----- Supplied entries -----
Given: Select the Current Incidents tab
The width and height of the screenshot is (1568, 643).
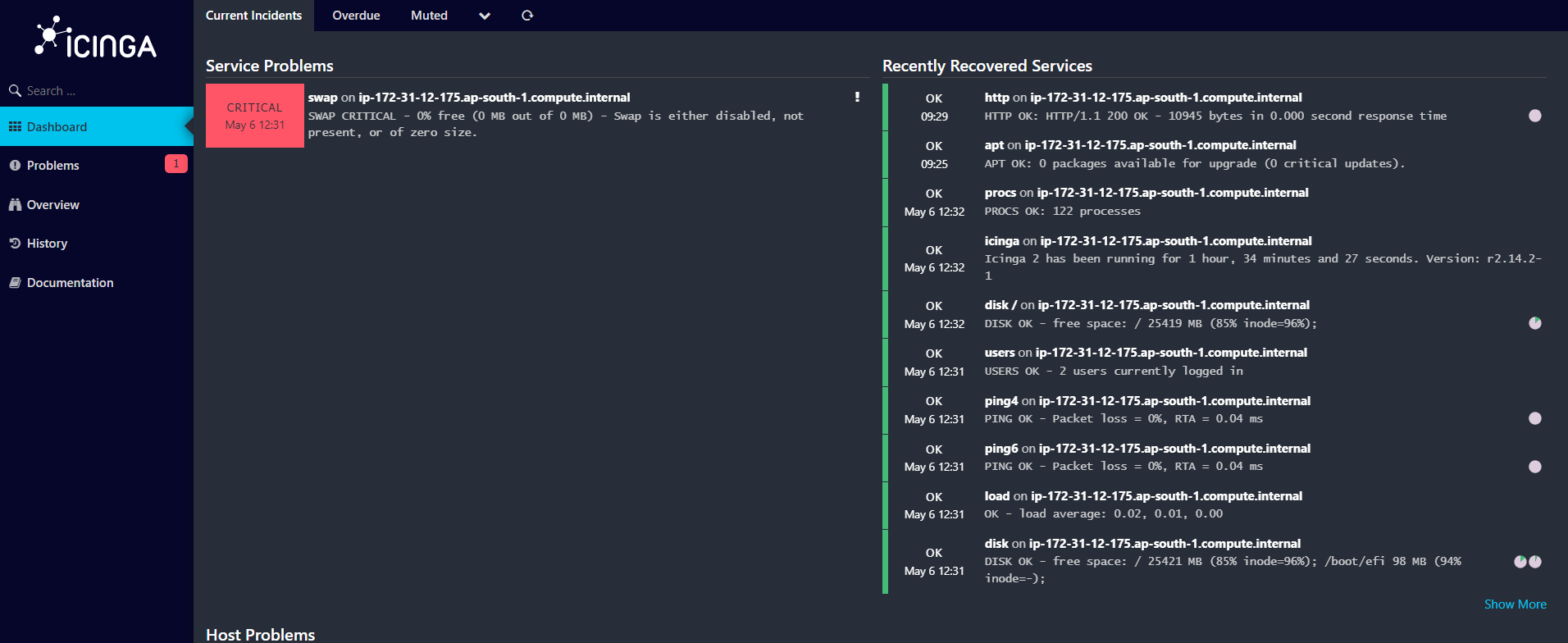Looking at the screenshot, I should 253,16.
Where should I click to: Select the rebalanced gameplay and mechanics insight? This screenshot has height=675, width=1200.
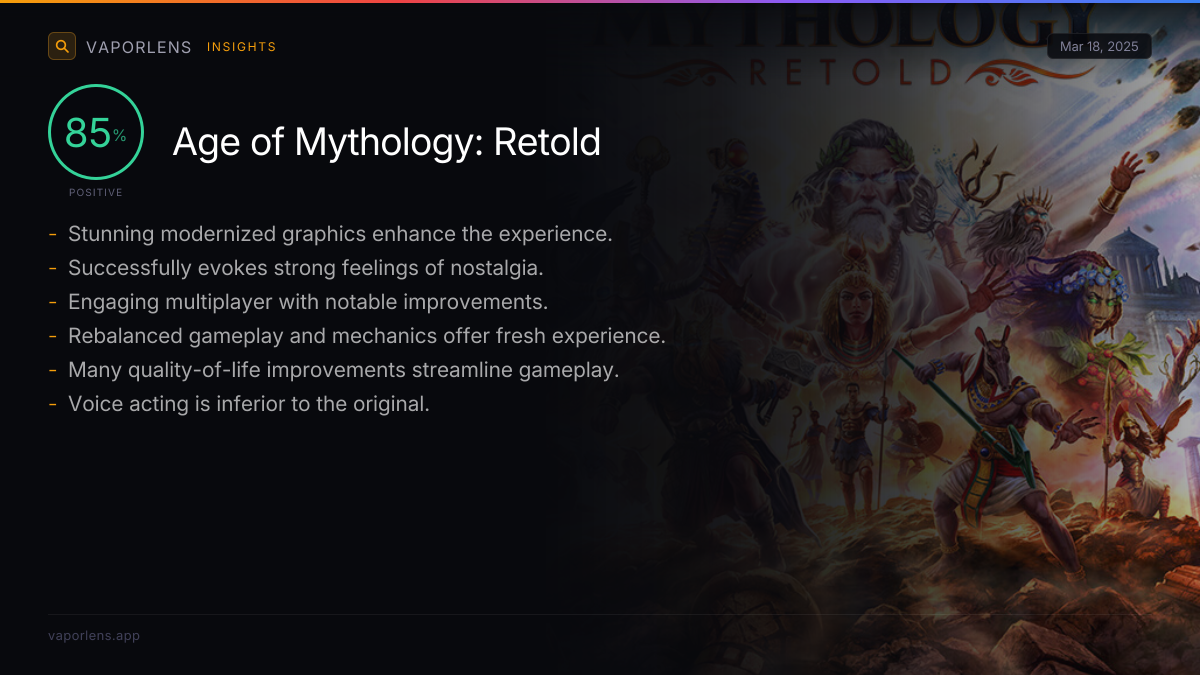(x=367, y=336)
-----
* Task prompt:
Starting at the line that contains "The width and", retype each line through the final one in the listing, with both ends kept and the pictures omitted.

* Solution for this problem:
The width and height of the screenshot is (1568, 643).
Looking at the screenshot, I should 253,16.
Where should I click to: Select the rebalanced gameplay and mechanics insight? This screenshot has height=675, width=1200.
(x=367, y=336)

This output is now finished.